Stated task: Return every line of the records that contains the string "Select". Case counts.

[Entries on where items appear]
================================
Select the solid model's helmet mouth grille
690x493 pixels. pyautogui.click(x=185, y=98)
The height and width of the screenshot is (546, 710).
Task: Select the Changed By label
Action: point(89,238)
================================
Final result:
Select the solid model's helmet mouth grille
Task: Select the Changed By label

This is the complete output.